Stored entries:
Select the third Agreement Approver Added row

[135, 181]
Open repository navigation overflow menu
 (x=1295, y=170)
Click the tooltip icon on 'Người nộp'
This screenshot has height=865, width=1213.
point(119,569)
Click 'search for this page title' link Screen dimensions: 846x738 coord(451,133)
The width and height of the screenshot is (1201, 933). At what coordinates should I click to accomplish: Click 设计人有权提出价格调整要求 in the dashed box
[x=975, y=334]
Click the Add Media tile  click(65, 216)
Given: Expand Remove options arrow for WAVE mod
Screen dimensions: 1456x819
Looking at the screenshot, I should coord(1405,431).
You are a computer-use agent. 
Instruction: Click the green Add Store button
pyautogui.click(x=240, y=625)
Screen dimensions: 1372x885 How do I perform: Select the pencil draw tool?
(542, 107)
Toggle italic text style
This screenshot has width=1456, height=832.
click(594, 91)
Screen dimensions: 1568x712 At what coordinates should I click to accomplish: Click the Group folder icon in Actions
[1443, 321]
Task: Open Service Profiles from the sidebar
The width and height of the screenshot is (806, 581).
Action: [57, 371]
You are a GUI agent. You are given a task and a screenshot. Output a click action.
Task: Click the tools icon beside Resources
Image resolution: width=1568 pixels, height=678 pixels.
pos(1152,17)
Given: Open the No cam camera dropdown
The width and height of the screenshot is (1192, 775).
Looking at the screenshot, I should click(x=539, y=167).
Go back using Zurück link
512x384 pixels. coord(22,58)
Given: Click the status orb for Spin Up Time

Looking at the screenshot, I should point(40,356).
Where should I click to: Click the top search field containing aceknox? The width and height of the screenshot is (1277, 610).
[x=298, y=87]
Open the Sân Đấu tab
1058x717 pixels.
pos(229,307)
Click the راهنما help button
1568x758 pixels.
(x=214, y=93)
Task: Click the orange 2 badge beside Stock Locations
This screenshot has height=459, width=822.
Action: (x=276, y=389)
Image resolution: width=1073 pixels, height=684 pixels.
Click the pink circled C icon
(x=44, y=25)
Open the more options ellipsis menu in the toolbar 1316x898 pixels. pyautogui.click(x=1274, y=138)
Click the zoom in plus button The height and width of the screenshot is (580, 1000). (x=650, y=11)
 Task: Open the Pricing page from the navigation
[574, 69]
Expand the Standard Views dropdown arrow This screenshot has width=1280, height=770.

## Direction
Turn the records above into a JSON list of strings, with each line as its own string and blank lines omitted.

## Final answer
[
  "Select the third Agreement Approver Added row",
  "[135, 181]",
  "Open repository navigation overflow menu",
  " (x=1295, y=170)",
  "Click the tooltip icon on 'Người nộp'",
  "This screenshot has height=865, width=1213.",
  "point(119,569)",
  "Click 'search for this page title' link Screen dimensions: 846x738 coord(451,133)",
  "The width and height of the screenshot is (1201, 933). At what coordinates should I click to accomplish: Click 设计人有权提出价格调整要求 in the dashed box",
  "[x=975, y=334]",
  "Click the Add Media tile  click(65, 216)",
  "Given: Expand Remove options arrow for WAVE mod",
  "Screen dimensions: 1456x819",
  "Looking at the screenshot, I should coord(1405,431).",
  "You are a computer-use agent. ",
  "Instruction: Click the green Add Store button",
  "pyautogui.click(x=240, y=625)",
  "Screen dimensions: 1372x885 How do I perform: Select the pencil draw tool?",
  "(542, 107)",
  "Toggle italic text style",
  "This screenshot has width=1456, height=832.",
  "click(594, 91)",
  "Screen dimensions: 1568x712 At what coordinates should I click to accomplish: Click the Group folder icon in Actions",
  "[1443, 321]",
  "Task: Open Service Profiles from the sidebar",
  "The width and height of the screenshot is (806, 581).",
  "Action: [57, 371]",
  "You are a GUI agent. You are given a task and a screenshot. Output a click action.",
  "Task: Click the tools icon beside Resources",
  "Image resolution: width=1568 pixels, height=678 pixels.",
  "pos(1152,17)",
  "Given: Open the No cam camera dropdown",
  "The width and height of the screenshot is (1192, 775).",
  "Looking at the screenshot, I should click(x=539, y=167).",
  "Go back using Zurück link",
  "512x384 pixels. coord(22,58)",
  "Given: Click the status orb for Spin Up Time",
  "Looking at the screenshot, I should point(40,356).",
  "Where should I click to: Click the top search field containing aceknox? The width and height of the screenshot is (1277, 610).",
  "[x=298, y=87]",
  "Open the Sân Đấu tab",
  "1058x717 pixels.",
  "pos(229,307)",
  "Click the راهنما help button",
  "1568x758 pixels.",
  "(x=214, y=93)",
  "Task: Click the orange 2 badge beside Stock Locations",
  "This screenshot has height=459, width=822.",
  "Action: (x=276, y=389)",
  "Image resolution: width=1073 pixels, height=684 pixels.",
  "Click the pink circled C icon",
  "(x=44, y=25)",
  "Open the more options ellipsis menu in the toolbar 1316x898 pixels. pyautogui.click(x=1274, y=138)",
  "Click the zoom in plus button The height and width of the screenshot is (580, 1000). (x=650, y=11)",
  " Task: Open the Pricing page from the navigation",
  "[574, 69]",
  "Expand the Standard Views dropdown arrow This screenshot has width=1280, height=770."
]